E non è un caso che lo storico dell’arte Giacomo Montanari, anima dei Rolli Days, fenomeno culturale non solo genovese, ma italiano, abbia dedicato l’edizione che verrà proprio a De Andrè.
E il consiglio comunale di Genova ha appena approvato una mozione in cui si decide di approntare un percorso dal titolo “Genova attraverso De Andrè” attraverso il quale raccontare la città e la poesia di Fabrizio con scritti, musica e targhe “ambientate” nei luoghi in cui e per cui furono scritte.
E da quattro giorni sulla facciata del palazzo della Regione c’è un omaggio luminoso e musicale per ricordare la vita e la produzione artistica di Fabrizio con un video tributo e una selezione di immagini e frasi tratte dalle più celebri opere del cantautore: “Crêuza de mä”, “Bocca di rosa, “Il pescatore”, “Via del campo”, “La Canzone di Marinella”, “Amore che vieni, amore che vai”, “Volta la carta “La guerra di Piero” e “Anime salve”.

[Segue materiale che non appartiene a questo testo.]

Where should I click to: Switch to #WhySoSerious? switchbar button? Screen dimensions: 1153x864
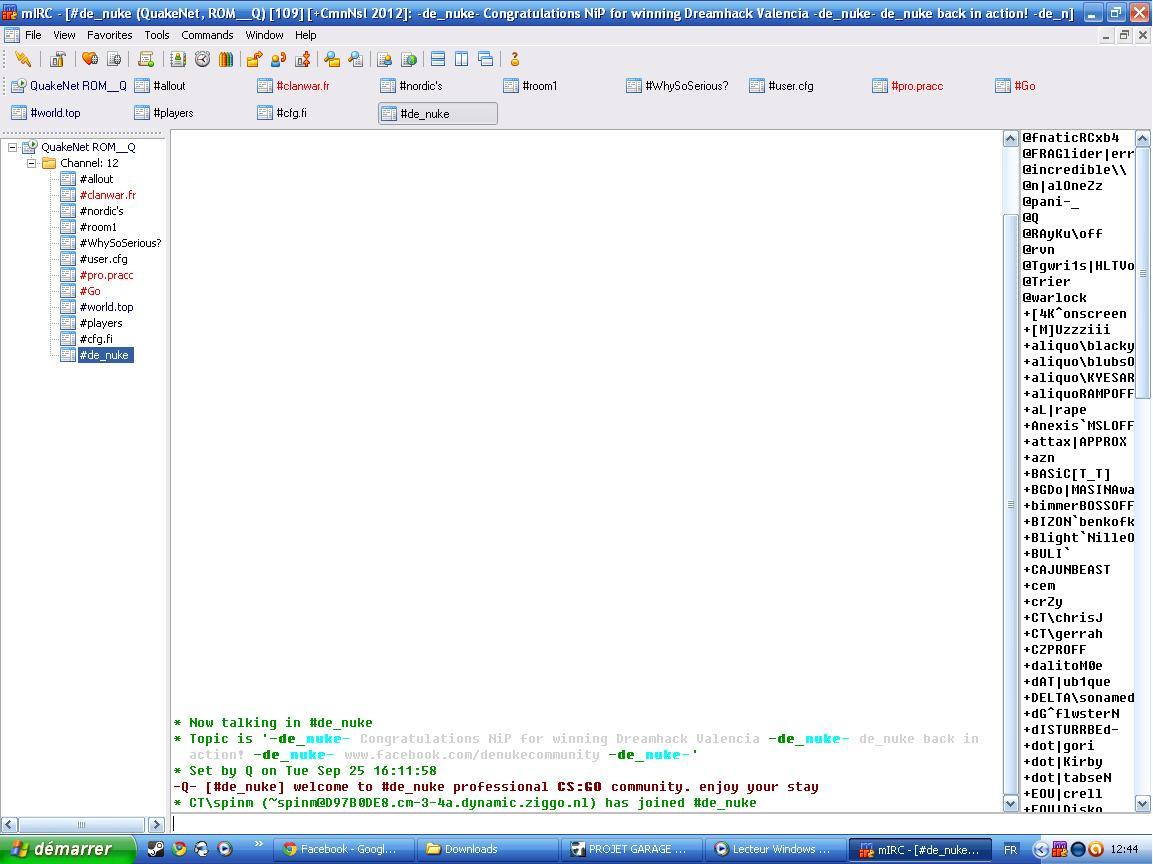[x=686, y=86]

Ed è solo l’anticipo di un mega concerto tributo che si svolgerà il 10 giugno a Genova, organizzato da Regione Liguria e Comune di Genova con Assoconcerti, Friends and partners, il ministero della Cultura per cui se ne sta occupando il sottosegretario Gian Marco Mazzi, appositamente delegato dal ministro Gennaro Sangiuliano, con la deputata Ilaria Cavo e la delegata alle politiche culturali di Regione Liguria Jessica Nicolini come ufficiali di collegamento, la Fondazione De Andrè e Dori Ghezzi.
I particolari che filtrano sono ancora pochissimi, ma il presidente della Regione Giovanni Toti parla di una “location sorprendente” e Dori assicura: “Il viaggio continua e continuerà sempre insieme a Fabrizio e ci riserverà ancora molte emozioni ed esempi da seguire”.